Nel 2005 Treviso raggiunge la massima serie italiana un po’ per caso, dopo anni di trionfi in sport quali la pallavolo e basket.

Con qualche mese di ritardo rispetto all'inizio della stagione 2005-2006, Walter Baseggio firma per il Treviso Calcio, con l’obiettivo di risollevare le sorti di una stagione iniziata male da parte della squadra bianco-azzurra. I tifosi veneti, avvezzi al buon prosecco frizzante, si aspettano da Baseggio l’incarnazione del famoso vino doc di Valdobbiadene (le cui colline sono tra l'altro recentemente diventate patrimonio Unesco), aspettandosi da Walter gioco vivace ed efficacia nelle conclusioni a rete.

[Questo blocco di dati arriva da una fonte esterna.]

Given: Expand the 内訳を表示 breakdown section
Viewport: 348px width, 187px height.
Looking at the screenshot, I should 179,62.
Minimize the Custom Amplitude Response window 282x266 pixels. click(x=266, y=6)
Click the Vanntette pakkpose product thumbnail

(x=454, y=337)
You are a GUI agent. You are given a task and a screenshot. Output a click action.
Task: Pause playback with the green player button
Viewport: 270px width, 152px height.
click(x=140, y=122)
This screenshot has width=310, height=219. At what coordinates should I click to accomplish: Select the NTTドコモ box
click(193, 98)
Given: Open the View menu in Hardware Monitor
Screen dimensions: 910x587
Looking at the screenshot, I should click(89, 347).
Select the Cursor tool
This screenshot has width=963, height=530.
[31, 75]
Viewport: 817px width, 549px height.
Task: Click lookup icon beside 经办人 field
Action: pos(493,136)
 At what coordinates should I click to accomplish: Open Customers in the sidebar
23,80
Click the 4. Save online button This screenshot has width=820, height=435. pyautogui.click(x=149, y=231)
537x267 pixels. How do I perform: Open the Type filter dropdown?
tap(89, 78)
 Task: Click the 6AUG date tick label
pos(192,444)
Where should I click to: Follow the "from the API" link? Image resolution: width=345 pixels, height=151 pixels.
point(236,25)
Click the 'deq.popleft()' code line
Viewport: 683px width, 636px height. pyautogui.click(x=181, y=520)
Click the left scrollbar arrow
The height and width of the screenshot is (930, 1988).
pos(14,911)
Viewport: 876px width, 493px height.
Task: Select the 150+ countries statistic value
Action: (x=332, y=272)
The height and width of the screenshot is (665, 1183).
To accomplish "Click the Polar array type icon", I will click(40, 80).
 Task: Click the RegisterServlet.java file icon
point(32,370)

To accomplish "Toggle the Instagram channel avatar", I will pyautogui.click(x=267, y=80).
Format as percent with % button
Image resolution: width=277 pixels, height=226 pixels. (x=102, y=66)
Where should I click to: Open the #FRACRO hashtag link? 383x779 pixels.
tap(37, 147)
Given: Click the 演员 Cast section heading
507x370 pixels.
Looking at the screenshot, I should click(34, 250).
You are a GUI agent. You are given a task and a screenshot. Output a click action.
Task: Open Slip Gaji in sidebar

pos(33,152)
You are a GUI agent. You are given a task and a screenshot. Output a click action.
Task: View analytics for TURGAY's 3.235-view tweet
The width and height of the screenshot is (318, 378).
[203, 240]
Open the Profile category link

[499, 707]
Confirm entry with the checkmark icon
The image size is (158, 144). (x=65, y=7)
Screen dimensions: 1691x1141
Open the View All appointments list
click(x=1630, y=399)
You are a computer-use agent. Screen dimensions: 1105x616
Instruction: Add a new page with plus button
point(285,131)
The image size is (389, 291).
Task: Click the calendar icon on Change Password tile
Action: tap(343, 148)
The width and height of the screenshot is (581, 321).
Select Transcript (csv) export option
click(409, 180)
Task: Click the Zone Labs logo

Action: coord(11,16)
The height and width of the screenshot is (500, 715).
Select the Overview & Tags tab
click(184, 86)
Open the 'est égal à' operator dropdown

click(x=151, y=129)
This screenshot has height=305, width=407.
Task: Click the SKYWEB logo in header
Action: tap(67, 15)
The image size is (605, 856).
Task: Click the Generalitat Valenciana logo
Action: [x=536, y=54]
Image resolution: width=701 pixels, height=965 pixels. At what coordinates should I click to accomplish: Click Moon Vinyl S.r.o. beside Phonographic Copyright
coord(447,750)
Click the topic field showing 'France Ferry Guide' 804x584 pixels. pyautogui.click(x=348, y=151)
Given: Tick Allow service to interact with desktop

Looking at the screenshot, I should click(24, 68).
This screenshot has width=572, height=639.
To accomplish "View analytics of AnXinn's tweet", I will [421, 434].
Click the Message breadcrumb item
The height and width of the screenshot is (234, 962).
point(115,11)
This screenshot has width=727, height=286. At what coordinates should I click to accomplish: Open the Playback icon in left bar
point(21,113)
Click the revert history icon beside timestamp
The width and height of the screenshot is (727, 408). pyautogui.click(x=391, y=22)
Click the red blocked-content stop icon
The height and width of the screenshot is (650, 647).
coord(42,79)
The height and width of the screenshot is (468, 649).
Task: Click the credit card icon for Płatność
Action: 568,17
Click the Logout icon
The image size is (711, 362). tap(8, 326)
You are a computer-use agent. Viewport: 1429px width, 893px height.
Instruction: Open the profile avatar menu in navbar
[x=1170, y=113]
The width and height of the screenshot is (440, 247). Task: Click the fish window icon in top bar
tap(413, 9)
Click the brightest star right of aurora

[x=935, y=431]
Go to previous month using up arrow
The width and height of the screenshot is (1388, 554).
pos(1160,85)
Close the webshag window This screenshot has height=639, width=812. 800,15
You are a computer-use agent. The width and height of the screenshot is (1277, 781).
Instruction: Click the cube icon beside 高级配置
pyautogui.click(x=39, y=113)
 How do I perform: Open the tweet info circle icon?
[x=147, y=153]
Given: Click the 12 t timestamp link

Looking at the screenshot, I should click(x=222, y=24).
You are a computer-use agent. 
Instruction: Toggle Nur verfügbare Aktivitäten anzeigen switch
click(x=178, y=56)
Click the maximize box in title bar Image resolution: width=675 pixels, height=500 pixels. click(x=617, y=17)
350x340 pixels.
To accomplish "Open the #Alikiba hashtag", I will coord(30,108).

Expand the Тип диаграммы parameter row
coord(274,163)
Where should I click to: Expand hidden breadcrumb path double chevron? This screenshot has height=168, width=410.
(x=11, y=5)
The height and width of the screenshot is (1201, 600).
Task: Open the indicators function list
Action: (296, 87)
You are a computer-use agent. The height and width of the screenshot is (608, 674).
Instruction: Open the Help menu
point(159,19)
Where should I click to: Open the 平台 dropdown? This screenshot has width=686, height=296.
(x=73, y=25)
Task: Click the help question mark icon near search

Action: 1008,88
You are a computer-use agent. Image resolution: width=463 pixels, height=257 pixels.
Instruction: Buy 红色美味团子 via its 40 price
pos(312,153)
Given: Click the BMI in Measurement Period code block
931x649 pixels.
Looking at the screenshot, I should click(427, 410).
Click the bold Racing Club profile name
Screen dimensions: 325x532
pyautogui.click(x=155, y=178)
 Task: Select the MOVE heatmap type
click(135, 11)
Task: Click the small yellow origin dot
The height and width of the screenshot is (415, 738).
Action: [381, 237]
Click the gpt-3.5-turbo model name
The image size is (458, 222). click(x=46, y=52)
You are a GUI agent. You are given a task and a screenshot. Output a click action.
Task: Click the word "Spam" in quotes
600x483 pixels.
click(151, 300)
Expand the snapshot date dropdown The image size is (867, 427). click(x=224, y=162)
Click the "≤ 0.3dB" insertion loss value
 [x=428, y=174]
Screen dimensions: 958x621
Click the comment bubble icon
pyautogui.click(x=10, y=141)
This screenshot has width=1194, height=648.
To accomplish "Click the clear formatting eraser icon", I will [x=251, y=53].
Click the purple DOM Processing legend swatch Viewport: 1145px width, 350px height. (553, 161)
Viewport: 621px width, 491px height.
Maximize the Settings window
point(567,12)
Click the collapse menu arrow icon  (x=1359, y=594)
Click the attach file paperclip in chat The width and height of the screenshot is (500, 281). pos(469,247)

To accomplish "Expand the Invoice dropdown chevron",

Il ruolo di centrocampista avanzato e il tiro potente con cui il belga viene presentato ai tifosi sono il lasciapassare per diventare il salvatore delle sorti di una squadra dove i migliori giocatori non sono ancora riusciti ad esprimersi ad alti livelli. Giocatori dal futuro importante in Serie A come Reginaldo, Dino Fava Passaro, Dossena e persino il portierone dell'Inter Samir Handanovic erano ancora talenti imberbi, pur lasciando intravvedere doti calcistiche di primo livello.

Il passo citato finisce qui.